**STATED PROBLEM:** Convert the lines below into a numbered list. Skip blank lines and omit the pictures.

**THE INPUT:**
━━━
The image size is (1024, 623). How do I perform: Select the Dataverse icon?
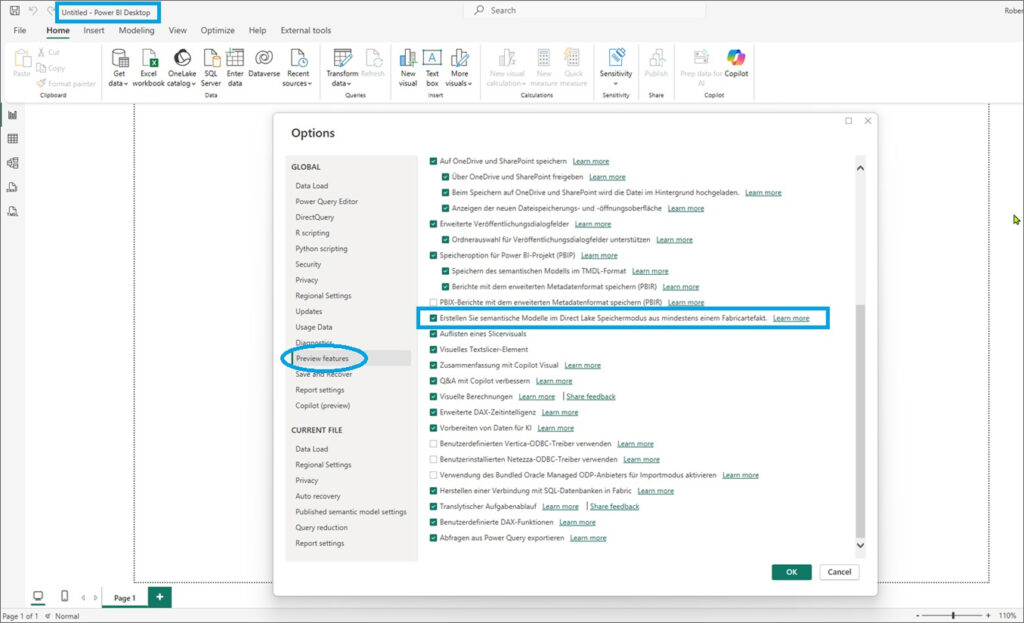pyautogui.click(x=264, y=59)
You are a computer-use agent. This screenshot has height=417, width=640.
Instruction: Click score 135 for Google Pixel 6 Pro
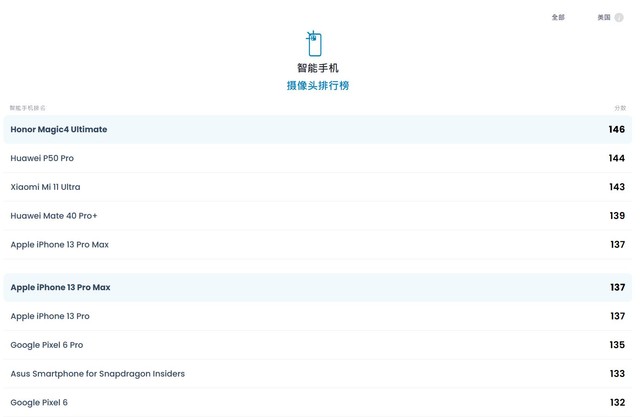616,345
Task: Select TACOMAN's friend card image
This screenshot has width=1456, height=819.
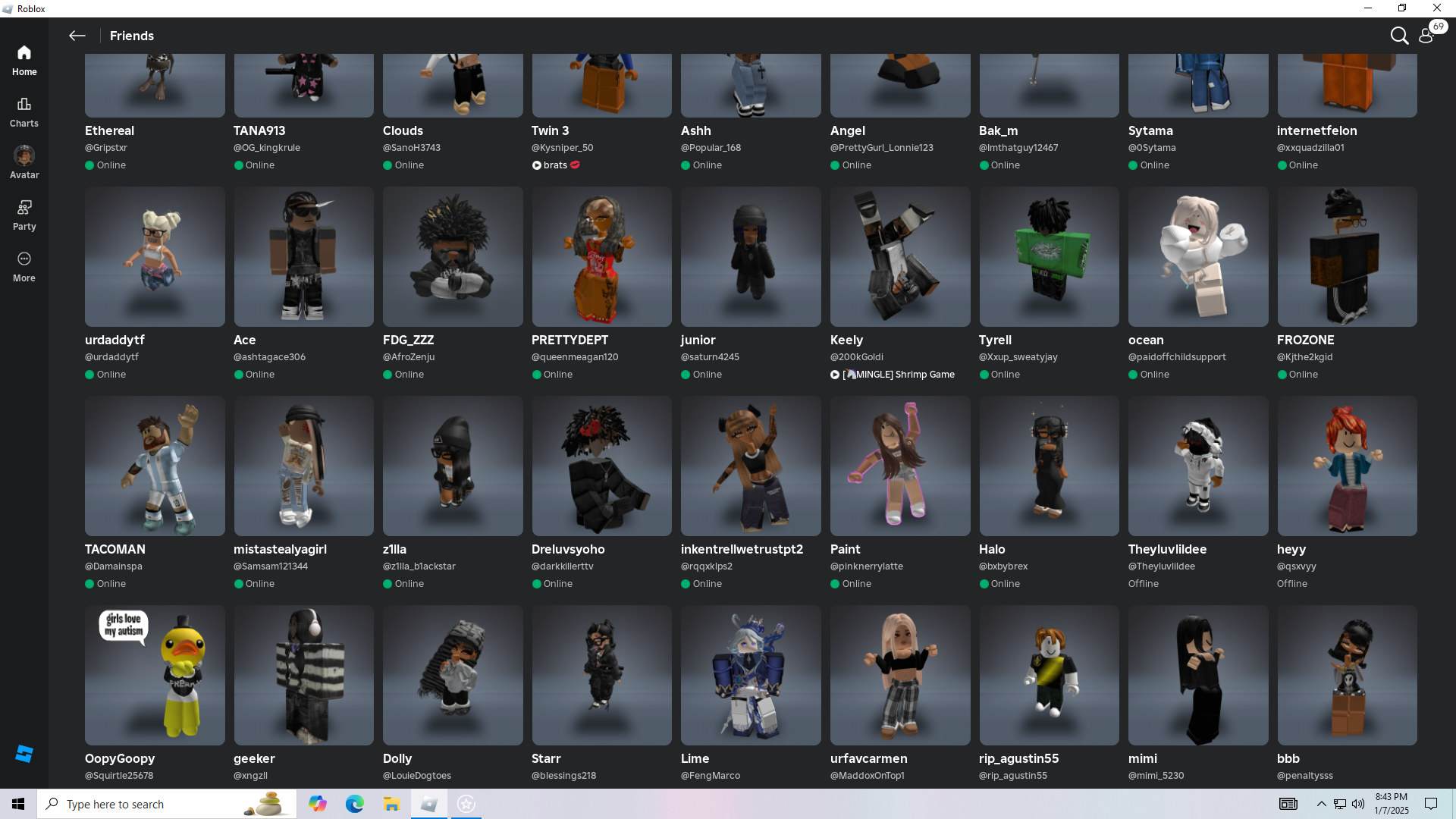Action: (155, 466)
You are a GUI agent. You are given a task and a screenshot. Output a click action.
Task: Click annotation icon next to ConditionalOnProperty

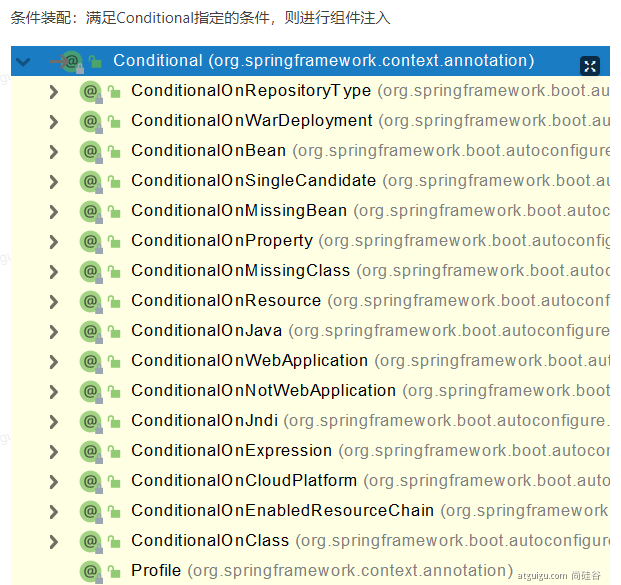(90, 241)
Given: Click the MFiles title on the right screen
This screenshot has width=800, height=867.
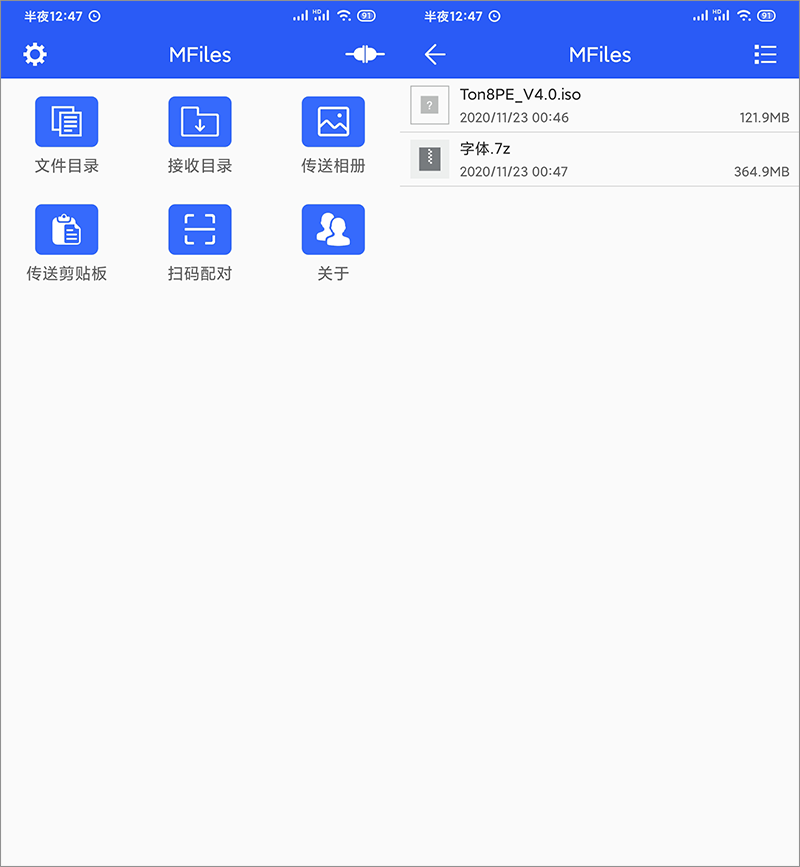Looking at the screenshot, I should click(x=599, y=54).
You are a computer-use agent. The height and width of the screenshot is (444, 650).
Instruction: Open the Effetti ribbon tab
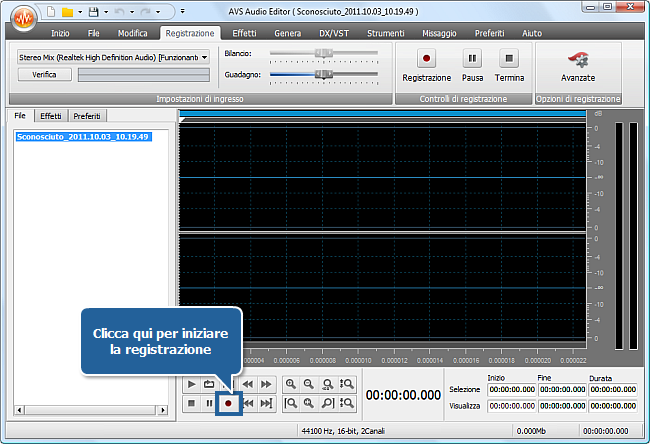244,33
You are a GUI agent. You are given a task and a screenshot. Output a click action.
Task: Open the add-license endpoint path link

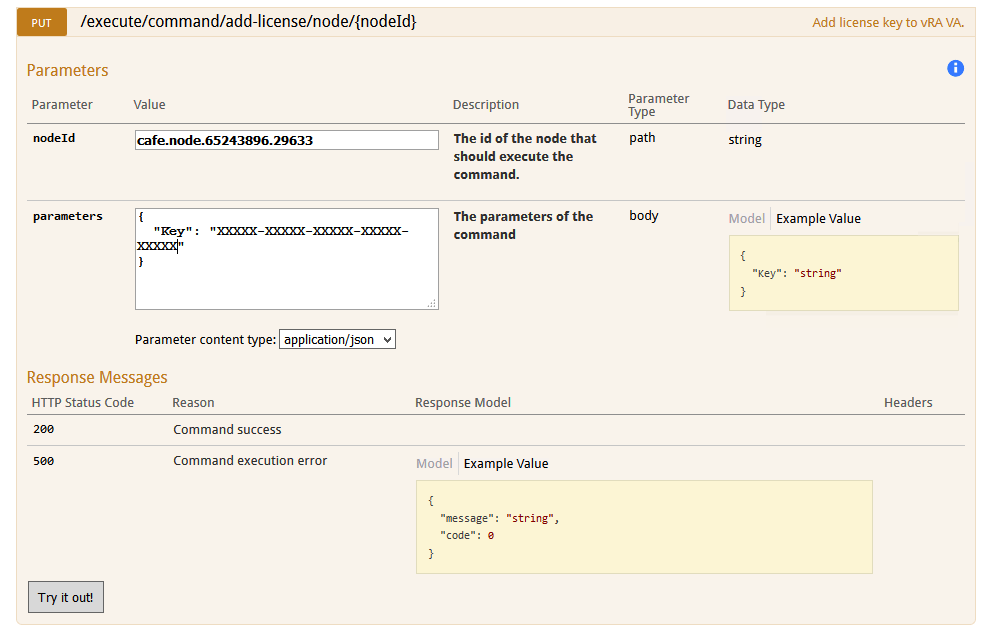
━━━
**OUTPUT OF THE TASK:**
1. The image size is (1024, 623). How do I perform: Select the Dataverse icon?
2. pyautogui.click(x=264, y=59)
3. You are a computer-use agent. This screenshot has height=417, width=640.
4. Instruction: Click score 135 for Google Pixel 6 Pro
5. 616,345
6. Task: Select TACOMAN's friend card image
7. This screenshot has width=1456, height=819.
8. Action: (155, 466)
9. You are a GUI agent. You are given a task and a screenshot. Output a click action.
10. Task: Click annotation icon next to ConditionalOnProperty
11. (90, 241)
12. Given: Click the MFiles title on the right screen
13. This screenshot has width=800, height=867.
14. Looking at the screenshot, I should click(x=599, y=54).
15. You are a computer-use agent. The height and width of the screenshot is (444, 650).
16. Instruction: Open the Effetti ribbon tab
17. 244,33
18. You are a GUI agent. You are given a task and a screenshot. Output a click action.
19. Task: Open the add-license endpoint path link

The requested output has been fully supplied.